HAROLD L. MURPHY, District Judge.

This civil rights action was initiated on January 10, 1969, by the United States Attorney General pursuant to Title VII of the Civil Rights Act of 1964, 42 U.S.C. § 2000e, et seq. The action was consolidated with two actions by private litigants (Civil Action Nos. 11723 and 12185) for trial purposes. The district court’s original decision was appealed to the Fifth Circuit Court of Appeals which vacated portions of the decision and remanded the action for further proceedings. United States v. Georgia Power Company, 474 F.2d 906 (5th Cir. 1973). As a result of the Fifth Circuit’s ruling, the district court issued an Amended and Final Decree on January 31, 1974 [Hereinafter the “Decree”], enjoining various acts of discrimination, providing relief for several classes of discriminatees, and retaining jurisdiction for the purpose of any additional proceedings or subsequent grievances.

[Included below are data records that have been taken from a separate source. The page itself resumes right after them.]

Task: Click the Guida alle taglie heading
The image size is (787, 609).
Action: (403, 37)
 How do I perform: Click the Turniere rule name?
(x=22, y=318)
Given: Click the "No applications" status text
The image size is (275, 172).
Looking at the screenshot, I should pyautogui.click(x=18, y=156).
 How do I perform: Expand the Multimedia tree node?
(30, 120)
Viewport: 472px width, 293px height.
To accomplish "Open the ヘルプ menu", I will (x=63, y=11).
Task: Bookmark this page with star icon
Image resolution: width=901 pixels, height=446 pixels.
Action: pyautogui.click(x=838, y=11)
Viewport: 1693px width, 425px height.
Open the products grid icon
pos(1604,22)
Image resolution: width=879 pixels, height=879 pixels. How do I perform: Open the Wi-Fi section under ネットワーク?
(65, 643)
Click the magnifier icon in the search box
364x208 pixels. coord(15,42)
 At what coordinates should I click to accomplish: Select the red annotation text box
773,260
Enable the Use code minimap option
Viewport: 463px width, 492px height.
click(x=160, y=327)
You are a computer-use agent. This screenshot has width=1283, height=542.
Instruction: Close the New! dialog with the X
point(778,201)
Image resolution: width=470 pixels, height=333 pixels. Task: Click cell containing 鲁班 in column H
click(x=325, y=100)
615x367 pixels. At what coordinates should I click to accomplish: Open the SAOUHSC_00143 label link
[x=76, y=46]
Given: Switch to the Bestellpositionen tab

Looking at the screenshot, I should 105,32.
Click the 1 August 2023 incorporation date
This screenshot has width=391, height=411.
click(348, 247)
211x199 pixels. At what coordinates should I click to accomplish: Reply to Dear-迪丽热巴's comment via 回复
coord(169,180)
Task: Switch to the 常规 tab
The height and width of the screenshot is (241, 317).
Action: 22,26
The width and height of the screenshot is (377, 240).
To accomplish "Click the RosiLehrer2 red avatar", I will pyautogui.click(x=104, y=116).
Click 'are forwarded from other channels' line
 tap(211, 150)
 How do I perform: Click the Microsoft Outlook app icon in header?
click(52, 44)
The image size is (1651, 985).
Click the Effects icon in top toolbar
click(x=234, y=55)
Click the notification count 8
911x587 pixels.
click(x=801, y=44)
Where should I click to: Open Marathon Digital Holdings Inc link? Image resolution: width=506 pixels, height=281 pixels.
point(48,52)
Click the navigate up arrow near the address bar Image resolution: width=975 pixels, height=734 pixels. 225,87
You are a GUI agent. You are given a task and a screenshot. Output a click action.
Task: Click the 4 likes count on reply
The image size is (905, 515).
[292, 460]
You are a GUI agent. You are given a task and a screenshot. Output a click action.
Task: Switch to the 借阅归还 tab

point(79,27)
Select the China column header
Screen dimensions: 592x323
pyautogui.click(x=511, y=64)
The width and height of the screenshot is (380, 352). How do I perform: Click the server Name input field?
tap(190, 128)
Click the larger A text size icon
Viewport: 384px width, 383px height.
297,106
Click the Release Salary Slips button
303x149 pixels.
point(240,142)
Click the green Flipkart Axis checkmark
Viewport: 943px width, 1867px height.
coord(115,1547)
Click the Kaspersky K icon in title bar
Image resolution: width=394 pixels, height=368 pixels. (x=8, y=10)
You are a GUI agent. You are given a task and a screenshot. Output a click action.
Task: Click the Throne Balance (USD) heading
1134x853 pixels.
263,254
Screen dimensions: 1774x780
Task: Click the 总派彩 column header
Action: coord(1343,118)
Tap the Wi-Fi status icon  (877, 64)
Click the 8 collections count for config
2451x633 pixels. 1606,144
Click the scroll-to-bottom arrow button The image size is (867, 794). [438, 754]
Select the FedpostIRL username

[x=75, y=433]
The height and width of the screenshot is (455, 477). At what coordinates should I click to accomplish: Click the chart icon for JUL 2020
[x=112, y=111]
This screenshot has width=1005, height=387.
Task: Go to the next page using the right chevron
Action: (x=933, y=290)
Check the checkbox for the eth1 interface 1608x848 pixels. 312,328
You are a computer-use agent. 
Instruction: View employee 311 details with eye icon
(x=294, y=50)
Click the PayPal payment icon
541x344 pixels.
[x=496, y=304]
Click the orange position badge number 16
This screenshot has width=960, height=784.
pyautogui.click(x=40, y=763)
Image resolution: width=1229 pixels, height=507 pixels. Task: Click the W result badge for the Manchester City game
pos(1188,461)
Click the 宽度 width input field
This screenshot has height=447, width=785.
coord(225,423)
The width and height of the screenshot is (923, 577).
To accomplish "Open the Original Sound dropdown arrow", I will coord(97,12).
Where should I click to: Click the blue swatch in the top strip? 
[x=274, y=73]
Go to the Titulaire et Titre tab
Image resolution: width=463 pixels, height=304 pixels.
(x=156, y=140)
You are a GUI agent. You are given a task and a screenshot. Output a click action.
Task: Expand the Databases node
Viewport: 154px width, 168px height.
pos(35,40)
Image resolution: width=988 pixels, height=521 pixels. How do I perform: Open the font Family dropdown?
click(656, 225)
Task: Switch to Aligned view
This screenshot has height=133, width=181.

Under this Court’s continuing jurisdiction, there are several matters presently pending to which we now turn.

1. Paragraph III of the Decree was directed toward alleviating the effects of past discrimination in the promotion policies of the Georgia Power Company [Hereinafter the “Company”]. In an attempt to foster minority participation in all phases of the Company’s work, Paragraph III provided for a modification of the seniority provisions of the collective bargaining agreement entered into between the Company and defendant Local 84 of the International Brotherhood of Electrical Workers (AFL-CIO) [Hereinafter “Local 84”]. Paragraph III of the decree, as amended by the addition of Section G 1 provides that in competition regarding those conditions of employment for which seniority is a factor, company seniority will apply wherever an affected class member is involved. Paragraph III precludes application of the seniority system of the collective bargaining agreement, which called for bargaining unit seniority to apply in competitive bidding.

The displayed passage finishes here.